Data for review section start

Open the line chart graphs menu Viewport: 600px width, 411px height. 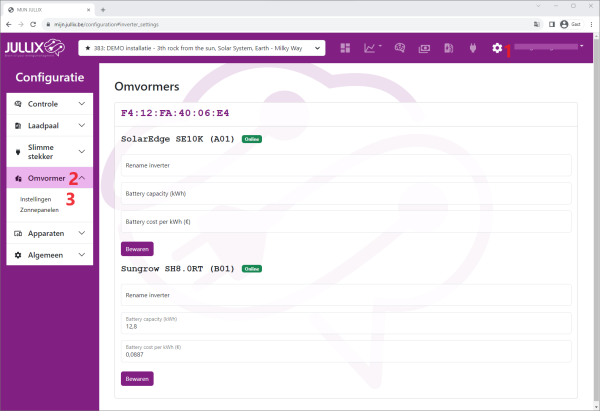coord(371,48)
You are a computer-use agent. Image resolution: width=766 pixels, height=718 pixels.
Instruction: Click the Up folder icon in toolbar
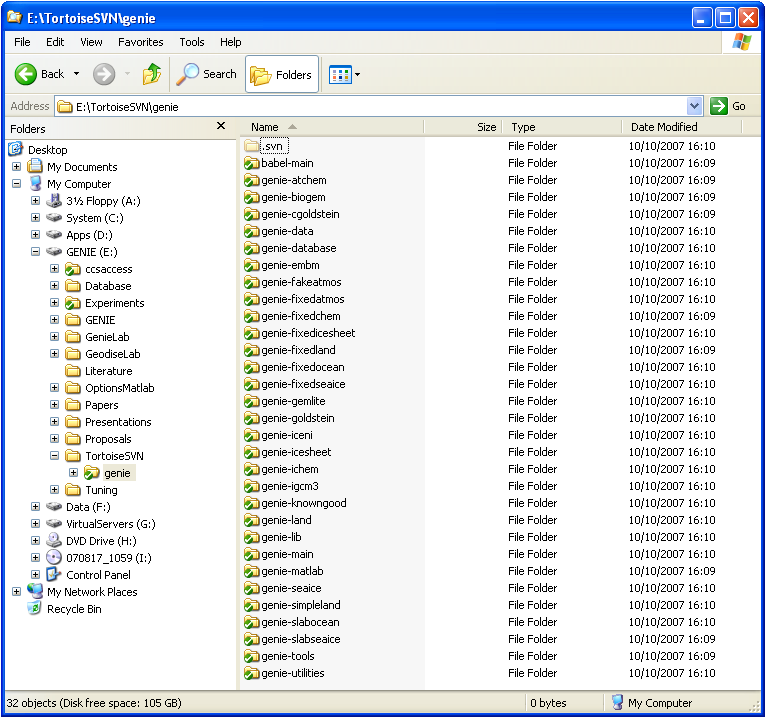152,74
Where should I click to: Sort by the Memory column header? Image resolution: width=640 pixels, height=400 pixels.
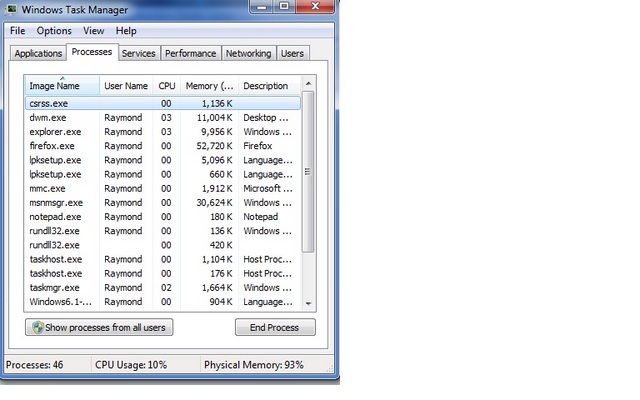tap(209, 86)
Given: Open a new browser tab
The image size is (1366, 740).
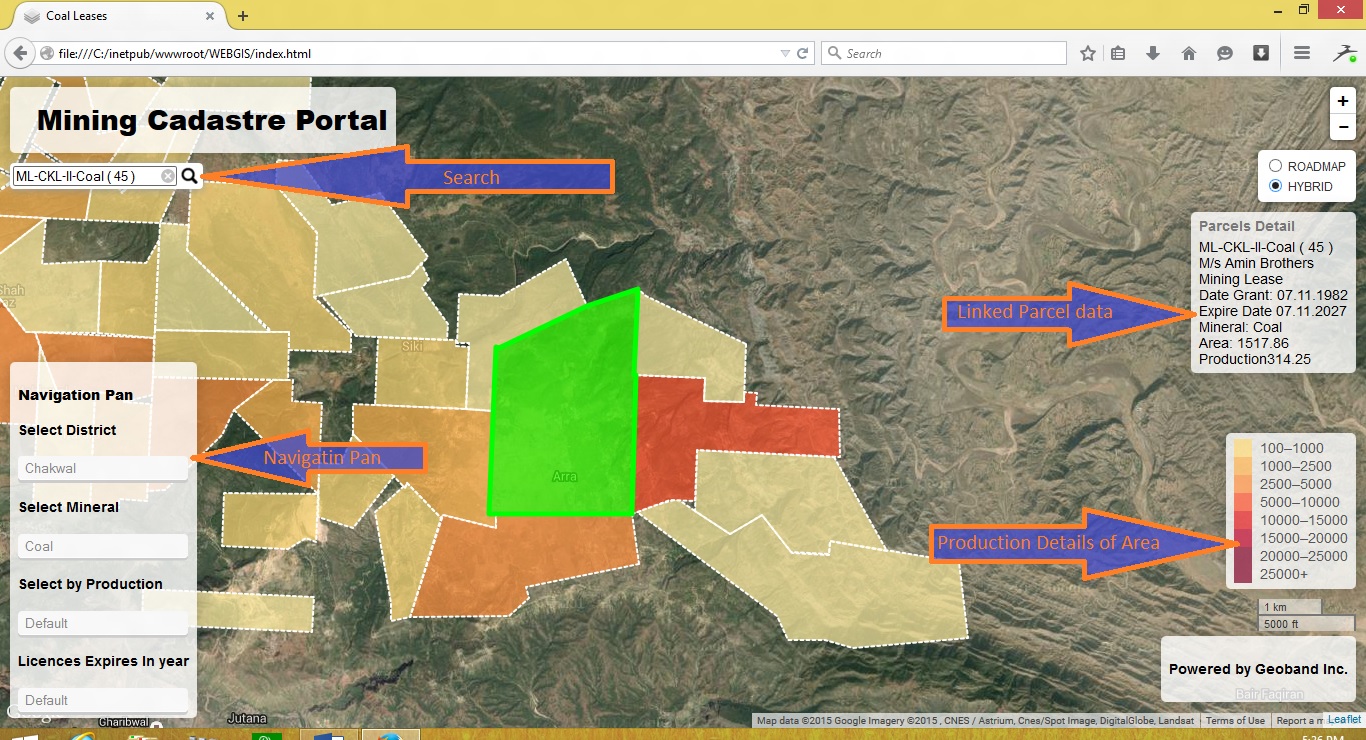Looking at the screenshot, I should [243, 16].
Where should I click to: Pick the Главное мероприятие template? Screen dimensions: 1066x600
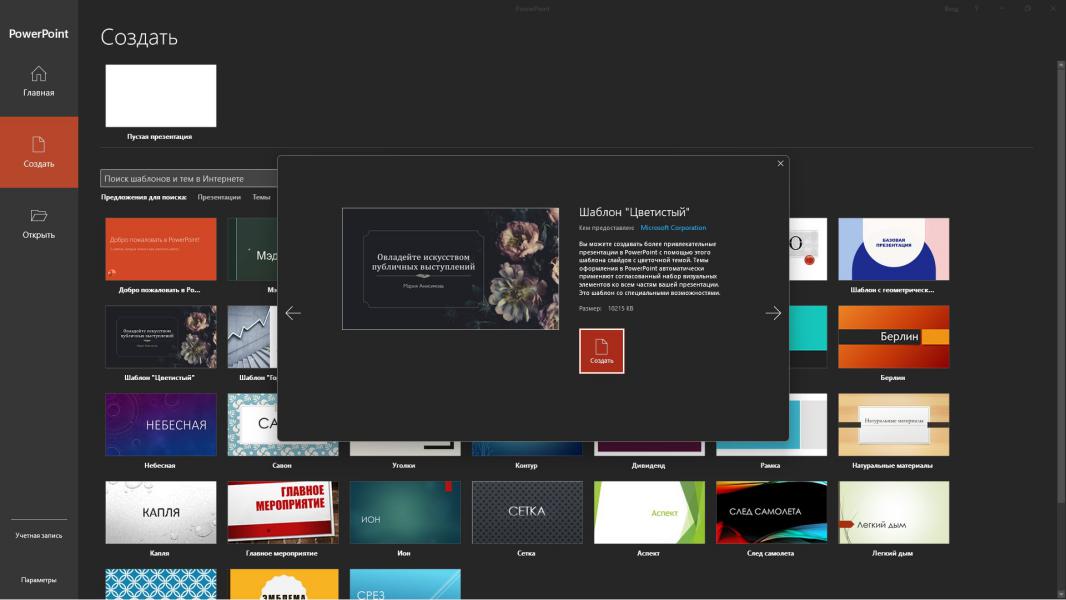[x=282, y=512]
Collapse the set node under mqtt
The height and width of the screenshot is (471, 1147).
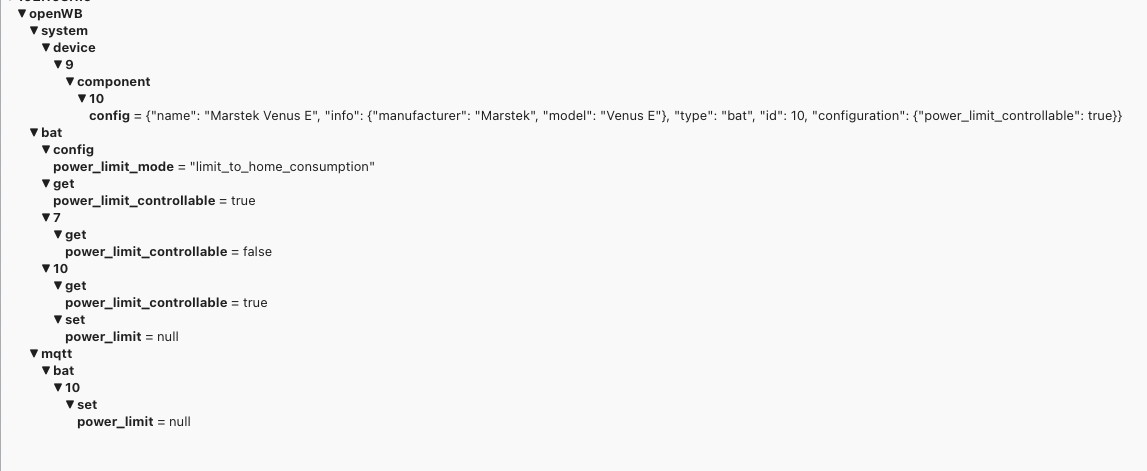tap(70, 405)
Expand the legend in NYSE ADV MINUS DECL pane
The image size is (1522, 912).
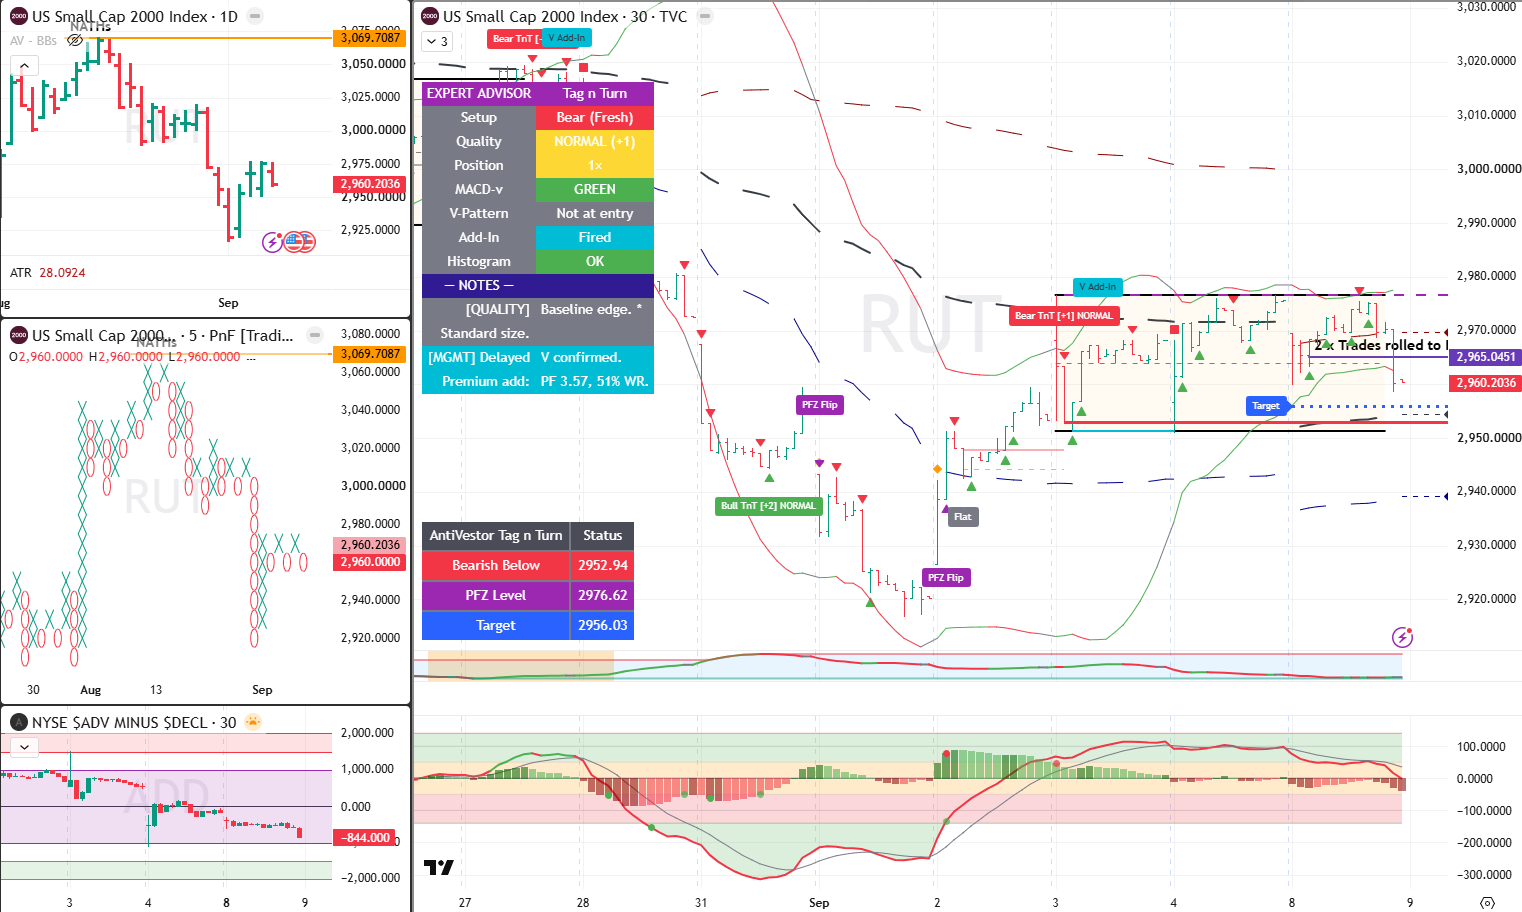pyautogui.click(x=24, y=746)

Data for review section end

▶ Work required: In your answer, copy exactly the lines running from the line with "Where should I click to: Pick" to the end of the material above, both included, and omit all pictures.

▶ Reply to the exercise:
Where should I click to: Pick the Главное мероприятие template? Screen dimensions: 1066x600
[x=282, y=512]
Collapse the set node under mqtt
The height and width of the screenshot is (471, 1147).
tap(70, 405)
Expand the legend in NYSE ADV MINUS DECL pane
The image size is (1522, 912).
pyautogui.click(x=24, y=746)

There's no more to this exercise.